Я свистнул – и самочка тут же помчалась ко мне, с разбегу ткнувшись носом в подставленные руки. Самец Дымка уже нацелился ревниво бодаться, но я вытащил из кармана морковку, и единорог уступил своем желудку, захрустев угощением. Я обхватил теплую шею самочки, почесывая ей холку. Меня била нервная дрожь. Какое счастье! Я целовался с девушкой!.. Какой ужас – я целовался со своей ученицей! Это не просто преступление – это нечто большее. Единороги чувствовали мое волнение. Самочка перебирала ногами, фыркала и прижимала уши, а самец сверлил меня таким тяжелым взглядом, что по сравнению с ним выговор дамы Мораны за аморальное поведение не казался чем-то ужасным.
– Инга! – позвал я. – Бери Дымку и пошли в школу!
Девушка послушалась. Мы направились к выходу из парка. Когда я обернулся, Вероника все сидела в сугробе.
– Вставай, – сказал я. – Пошли.
– Я ногу подвернула, – плачущим голосом сообщила эта хитрюга. – Помогите!

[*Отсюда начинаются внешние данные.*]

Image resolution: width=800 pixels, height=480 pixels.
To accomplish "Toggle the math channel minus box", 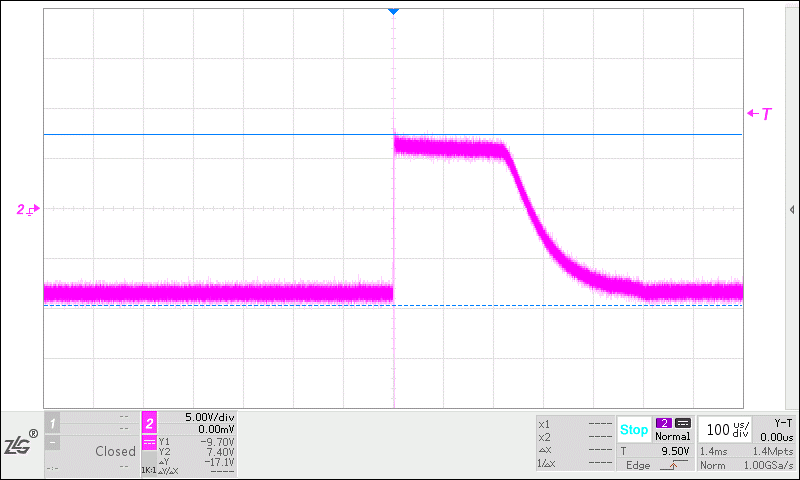I will click(52, 442).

– Доведешь единорогов до живого уголка? – повернулся я к Инге.
– Доведу, – кивнула она и посмотрела на меня так, что мне захотелось отшлепать обеих девчонок за то, что поставили меня в идиотское положение.

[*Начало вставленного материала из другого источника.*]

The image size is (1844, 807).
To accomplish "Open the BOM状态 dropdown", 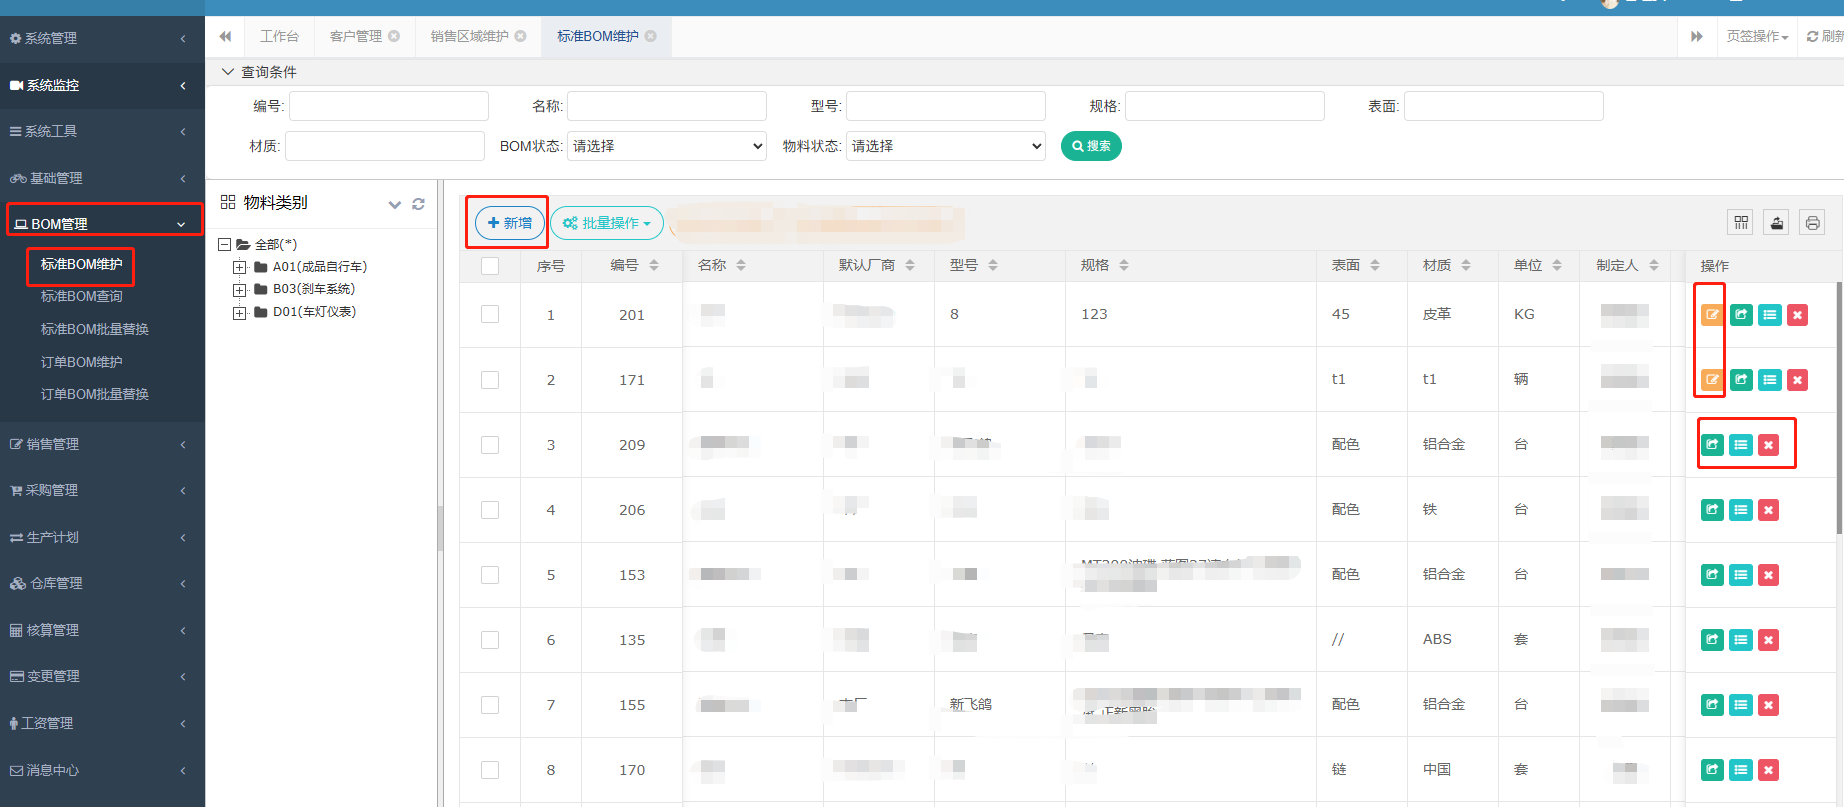I will [666, 146].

В тот вечер я подошел к учительской – мы отправились в очередной патруль – как в воду опущенный. Берегиня сразу заметила мое состояние.
– Что случилось? – спросила она.
Я промолчал. Не хватало еще трезвонить по всей школе, что со мной творится что-то непонятное. Боевой маг вгляделась в мое лицо и понимающе хмыкнула:
– Весна-весна, пора любви... Что ж, мальчик, вот ты и вырос!
– Уверяю вас, это не то, что вы думаете!
– Мы все понимаем, Максимилиан, – проворковала Лилита, аккуратно складывая рубашку Спурия, который уже готовился превратиться в волка. – И даже не спрашиваем, кто она.
– Да не влюбился я ни в кого! – закричал я.
– А это не мой нос! – хохотнула Берегиня. – Я старше, чем ты и все твои родственники, вместе взятые, и знаю, что такое любовь!
С последним мне трудно было спорить – у Берегини над узкой, по-военному заправленной койкой висела картина Константина Васильева «Дунай», в память о ее так и не рожденном ребенке и умершем муже. Но не признаешься же, что влюблен в ученицу! Благо здесь, кажется, никто не сомневался во врожденном благородстве наследника семейства Мортон.
Спурий наконец закончил превращение, и мы отправились в обход школы.
Уже несколько дней в школе царила тишина. Днем как обычно, шли уроки, вечерами дети готовили домашнее задание или находили себе дела по интересам, ночами педагоги обходили жилые этажи, чаще всего в одиночку, а иногда в компании с привидениями. Странное зеркало исчезло, тайную комнатку закрыли на три слоя заклинаний, и, по словам Прилежного Ученика, никто из учеников вот уже четыре ночи не пробовал выходить из своих рекреаций. Словом, все шло, как должно. Но именно это меня настораживало.